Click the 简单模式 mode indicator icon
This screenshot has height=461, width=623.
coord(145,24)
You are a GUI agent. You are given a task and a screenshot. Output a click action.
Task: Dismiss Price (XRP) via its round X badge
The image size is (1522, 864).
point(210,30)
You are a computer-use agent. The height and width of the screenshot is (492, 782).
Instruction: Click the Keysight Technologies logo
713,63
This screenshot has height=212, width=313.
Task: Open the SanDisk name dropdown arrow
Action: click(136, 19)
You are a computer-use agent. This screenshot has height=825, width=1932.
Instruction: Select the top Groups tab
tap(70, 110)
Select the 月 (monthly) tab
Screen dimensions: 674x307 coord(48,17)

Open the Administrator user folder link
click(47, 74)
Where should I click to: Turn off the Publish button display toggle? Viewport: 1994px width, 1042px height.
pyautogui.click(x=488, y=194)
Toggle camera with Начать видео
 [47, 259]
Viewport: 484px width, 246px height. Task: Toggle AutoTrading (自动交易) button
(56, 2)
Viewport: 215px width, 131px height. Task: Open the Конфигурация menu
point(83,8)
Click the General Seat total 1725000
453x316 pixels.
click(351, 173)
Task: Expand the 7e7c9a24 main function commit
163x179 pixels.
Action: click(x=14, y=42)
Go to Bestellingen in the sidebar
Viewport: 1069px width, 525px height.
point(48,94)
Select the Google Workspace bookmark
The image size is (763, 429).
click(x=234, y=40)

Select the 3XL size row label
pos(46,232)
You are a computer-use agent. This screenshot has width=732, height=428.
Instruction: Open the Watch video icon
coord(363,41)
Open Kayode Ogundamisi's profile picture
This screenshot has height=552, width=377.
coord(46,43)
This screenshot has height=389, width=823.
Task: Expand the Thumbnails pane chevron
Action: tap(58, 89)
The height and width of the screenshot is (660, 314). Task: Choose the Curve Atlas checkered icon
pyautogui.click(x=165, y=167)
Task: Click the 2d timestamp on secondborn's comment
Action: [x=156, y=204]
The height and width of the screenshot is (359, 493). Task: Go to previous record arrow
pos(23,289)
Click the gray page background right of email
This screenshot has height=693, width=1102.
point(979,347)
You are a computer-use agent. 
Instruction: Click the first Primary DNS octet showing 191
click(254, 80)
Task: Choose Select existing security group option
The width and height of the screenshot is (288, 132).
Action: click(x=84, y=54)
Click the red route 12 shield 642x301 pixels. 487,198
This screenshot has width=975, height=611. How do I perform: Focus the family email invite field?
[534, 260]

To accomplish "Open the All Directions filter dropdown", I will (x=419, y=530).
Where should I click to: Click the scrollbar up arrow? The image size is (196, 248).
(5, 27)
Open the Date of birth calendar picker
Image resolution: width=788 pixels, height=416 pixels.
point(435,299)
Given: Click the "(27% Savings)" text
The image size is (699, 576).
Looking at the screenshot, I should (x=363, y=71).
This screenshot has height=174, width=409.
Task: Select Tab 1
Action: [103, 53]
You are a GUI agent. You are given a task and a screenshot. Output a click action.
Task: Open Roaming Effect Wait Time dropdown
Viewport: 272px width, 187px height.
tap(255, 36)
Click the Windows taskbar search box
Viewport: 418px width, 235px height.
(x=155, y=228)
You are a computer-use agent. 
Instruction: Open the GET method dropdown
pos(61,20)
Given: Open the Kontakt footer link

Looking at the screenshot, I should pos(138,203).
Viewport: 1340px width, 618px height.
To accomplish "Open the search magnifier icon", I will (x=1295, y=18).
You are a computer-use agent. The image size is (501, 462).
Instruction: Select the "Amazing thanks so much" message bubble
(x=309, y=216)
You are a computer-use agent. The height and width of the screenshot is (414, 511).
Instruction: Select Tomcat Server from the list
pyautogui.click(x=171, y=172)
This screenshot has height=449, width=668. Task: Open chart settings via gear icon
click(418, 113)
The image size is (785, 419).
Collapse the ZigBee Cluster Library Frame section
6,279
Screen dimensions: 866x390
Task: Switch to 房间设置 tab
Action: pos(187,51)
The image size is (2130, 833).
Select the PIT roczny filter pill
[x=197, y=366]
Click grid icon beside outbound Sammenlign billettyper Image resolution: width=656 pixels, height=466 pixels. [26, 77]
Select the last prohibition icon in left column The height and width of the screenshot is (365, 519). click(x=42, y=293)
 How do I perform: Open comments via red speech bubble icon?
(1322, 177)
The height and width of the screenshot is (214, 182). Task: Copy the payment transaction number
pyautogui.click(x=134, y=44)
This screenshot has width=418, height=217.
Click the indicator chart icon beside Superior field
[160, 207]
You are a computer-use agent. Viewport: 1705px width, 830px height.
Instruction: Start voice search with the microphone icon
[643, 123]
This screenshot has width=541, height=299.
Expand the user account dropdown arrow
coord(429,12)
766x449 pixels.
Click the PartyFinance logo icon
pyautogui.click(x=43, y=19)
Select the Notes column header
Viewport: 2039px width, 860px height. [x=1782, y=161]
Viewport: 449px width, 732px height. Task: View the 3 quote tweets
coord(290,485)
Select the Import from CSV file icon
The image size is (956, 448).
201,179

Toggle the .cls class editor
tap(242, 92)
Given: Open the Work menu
=-=-=-=-=
If a line comes after the one that contains "has width=732, height=428.", leave it out; return every line of the entries up to that point exactly, starting with the first, with that line included.

Click the 简单模式 mode indicator icon
This screenshot has height=461, width=623.
coord(145,24)
You are a GUI agent. You are given a task and a screenshot. Output a click action.
Task: Dismiss Price (XRP) via its round X badge
The image size is (1522, 864).
point(210,30)
You are a computer-use agent. The height and width of the screenshot is (492, 782).
Instruction: Click the Keysight Technologies logo
713,63
This screenshot has height=212, width=313.
Task: Open the SanDisk name dropdown arrow
Action: click(136, 19)
You are a computer-use agent. This screenshot has height=825, width=1932.
Instruction: Select the top Groups tab
tap(70, 110)
Select the 月 (monthly) tab
Screen dimensions: 674x307 coord(48,17)

Open the Administrator user folder link
click(47, 74)
Where should I click to: Turn off the Publish button display toggle? Viewport: 1994px width, 1042px height.
pyautogui.click(x=488, y=194)
Toggle camera with Начать видео
 [47, 259]
Viewport: 484px width, 246px height. Task: Toggle AutoTrading (自动交易) button
(56, 2)
Viewport: 215px width, 131px height. Task: Open the Конфигурация menu
point(83,8)
Click the General Seat total 1725000
453x316 pixels.
click(351, 173)
Task: Expand the 7e7c9a24 main function commit
163x179 pixels.
Action: click(x=14, y=42)
Go to Bestellingen in the sidebar
Viewport: 1069px width, 525px height.
point(48,94)
Select the Google Workspace bookmark
The image size is (763, 429).
click(x=234, y=40)

Select the 3XL size row label
pos(46,232)
You are a computer-use agent. This screenshot has width=732, height=428.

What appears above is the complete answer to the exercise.